WHAT IS REQUIRED — The reply must be the number of lines in the following material that include the word "agent", and nothing more.

THE DATA —
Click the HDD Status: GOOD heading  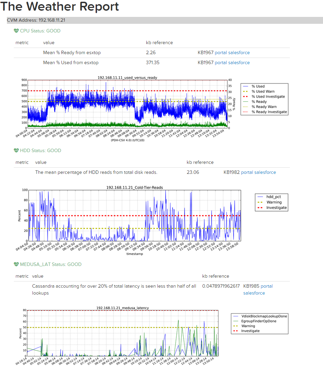[x=41, y=150]
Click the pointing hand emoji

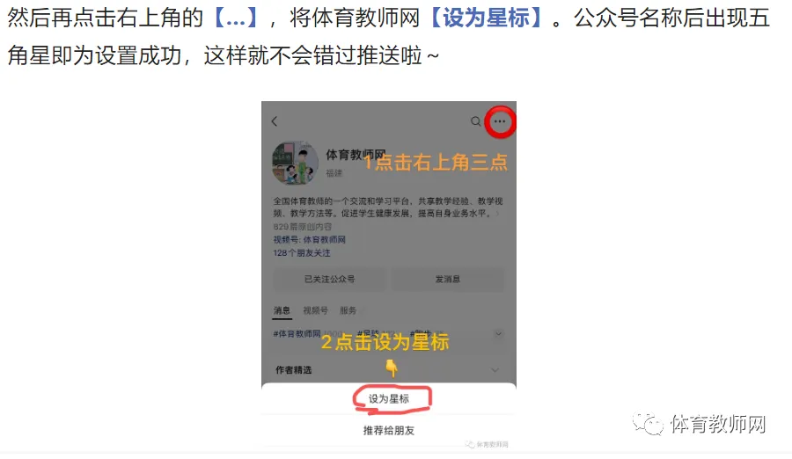tap(391, 368)
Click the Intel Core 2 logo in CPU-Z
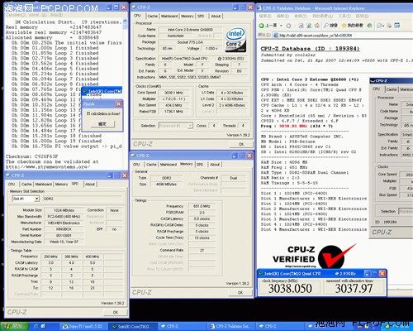 [x=235, y=40]
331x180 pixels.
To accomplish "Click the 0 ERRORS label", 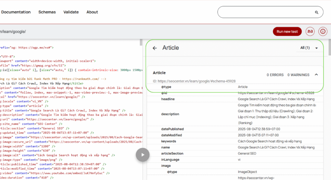I will [275, 75].
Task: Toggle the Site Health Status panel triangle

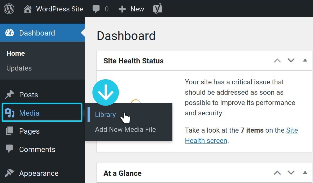Action: tap(305, 60)
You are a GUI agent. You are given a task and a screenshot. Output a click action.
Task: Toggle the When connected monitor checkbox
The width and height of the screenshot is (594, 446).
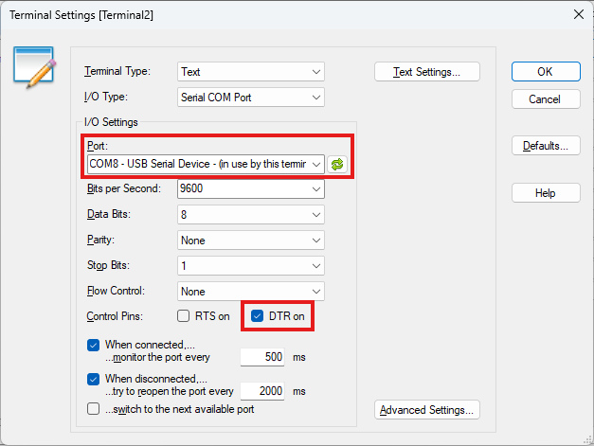(x=93, y=345)
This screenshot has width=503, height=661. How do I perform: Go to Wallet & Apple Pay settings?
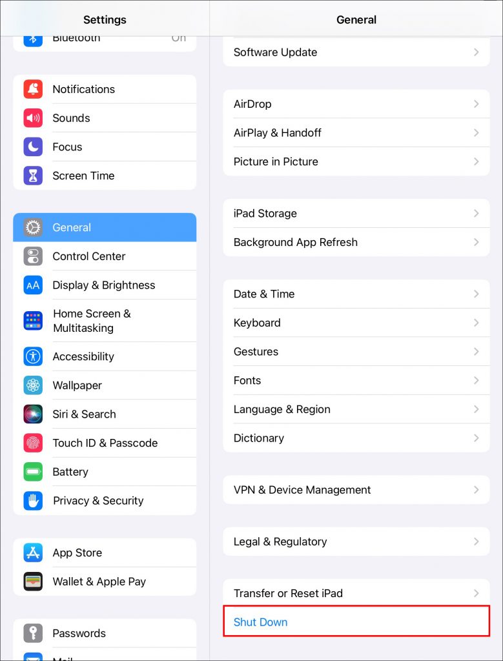click(105, 582)
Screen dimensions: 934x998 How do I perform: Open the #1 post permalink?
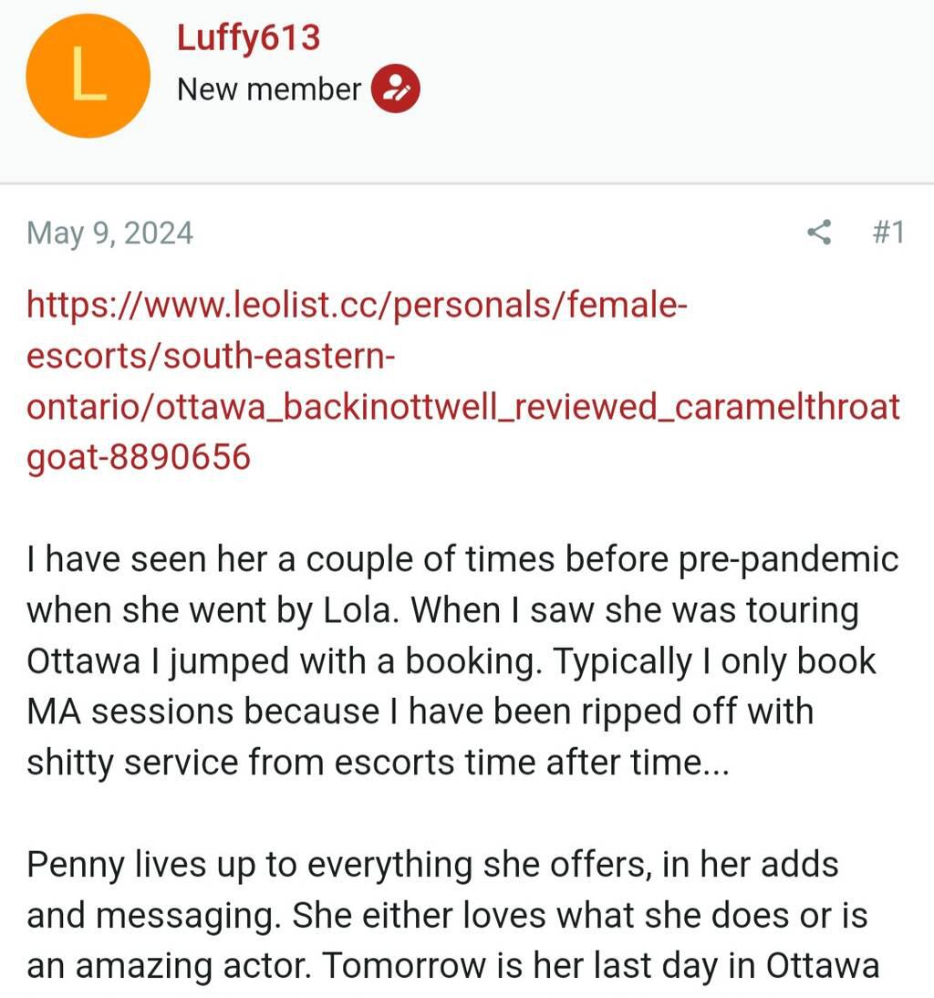pos(887,233)
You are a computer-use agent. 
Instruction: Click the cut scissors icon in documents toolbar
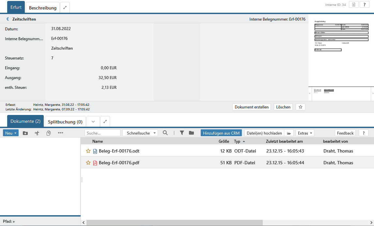click(37, 133)

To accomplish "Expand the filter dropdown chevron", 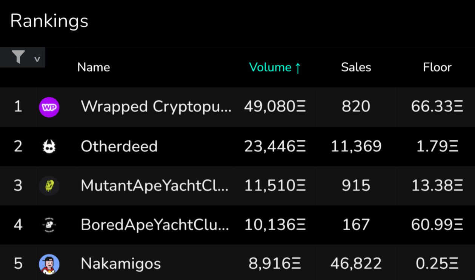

ANSWER FOR THE TASK — 2